▶ _YOUR ASSIGNMENT_:
Scan the records below for the line with "This screenshot has width=644, height=296." and the line with "The width and height of the screenshot is (868, 384).", and retype that range exactly, both ends included, pictures excepted.

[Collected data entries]
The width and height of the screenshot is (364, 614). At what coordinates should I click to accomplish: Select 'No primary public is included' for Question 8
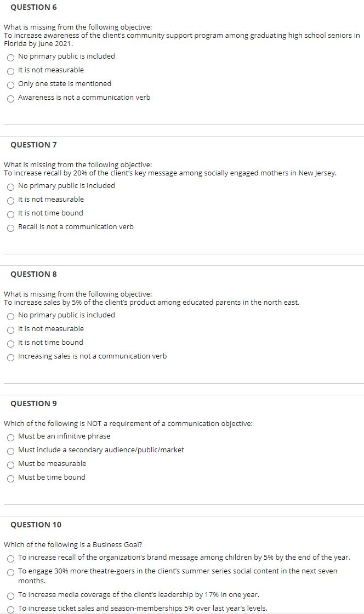[11, 316]
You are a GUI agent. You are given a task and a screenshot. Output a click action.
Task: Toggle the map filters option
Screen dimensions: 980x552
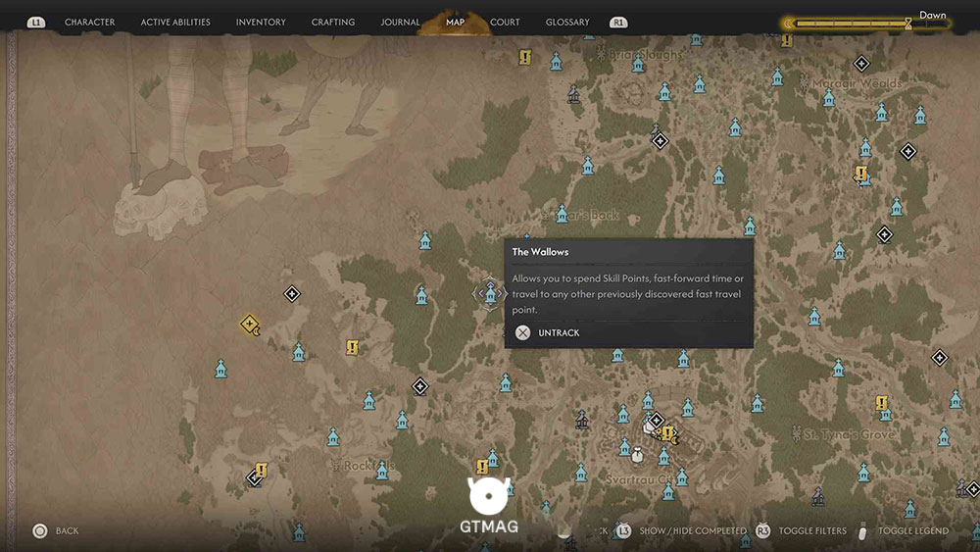[812, 530]
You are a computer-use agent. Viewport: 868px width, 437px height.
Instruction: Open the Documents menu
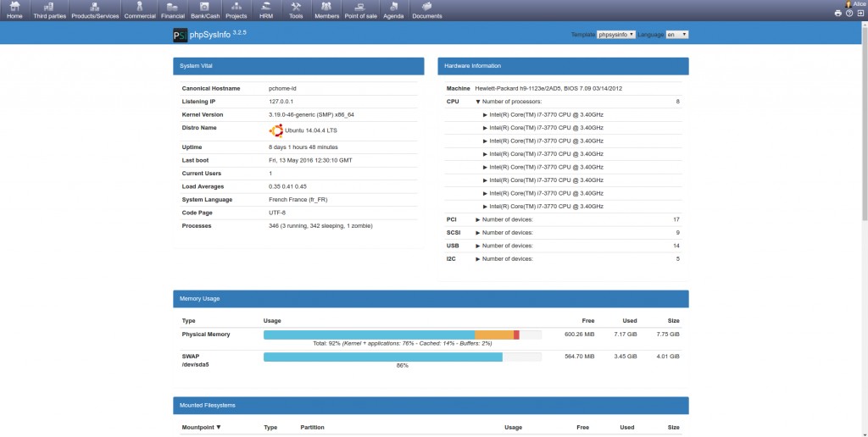point(426,10)
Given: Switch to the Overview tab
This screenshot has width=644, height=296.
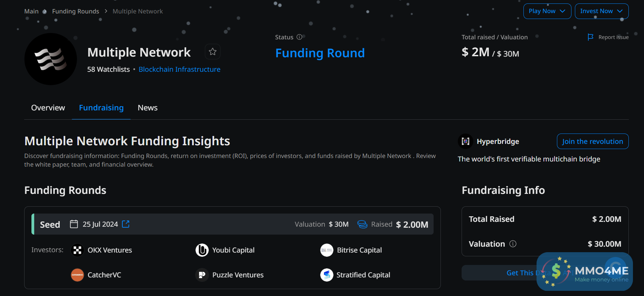Looking at the screenshot, I should [x=48, y=108].
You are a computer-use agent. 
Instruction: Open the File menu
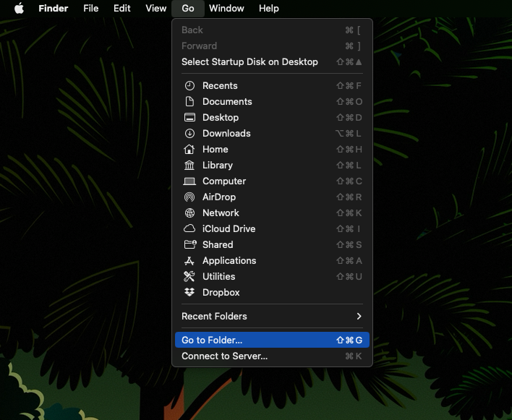(90, 9)
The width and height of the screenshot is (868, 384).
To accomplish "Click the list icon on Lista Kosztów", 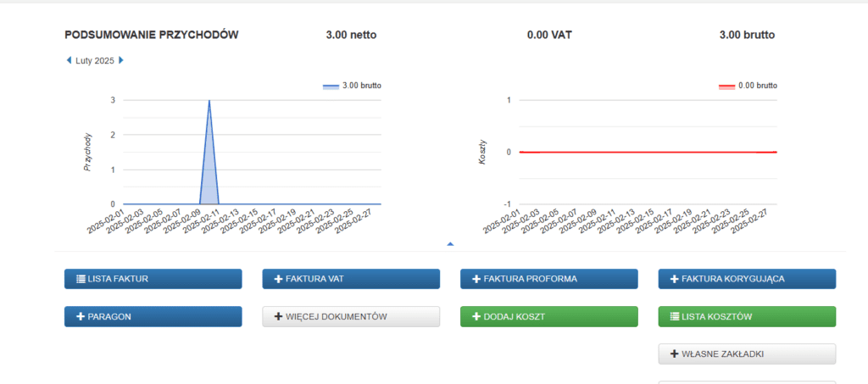I will click(x=675, y=316).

▶ _EXERCISE OUTPUT_:
This screenshot has width=644, height=296.
Looking at the screenshot, I should [x=48, y=108].
You are a computer-use agent. 
Instruction: Open the File menu
(90, 9)
The width and height of the screenshot is (868, 384).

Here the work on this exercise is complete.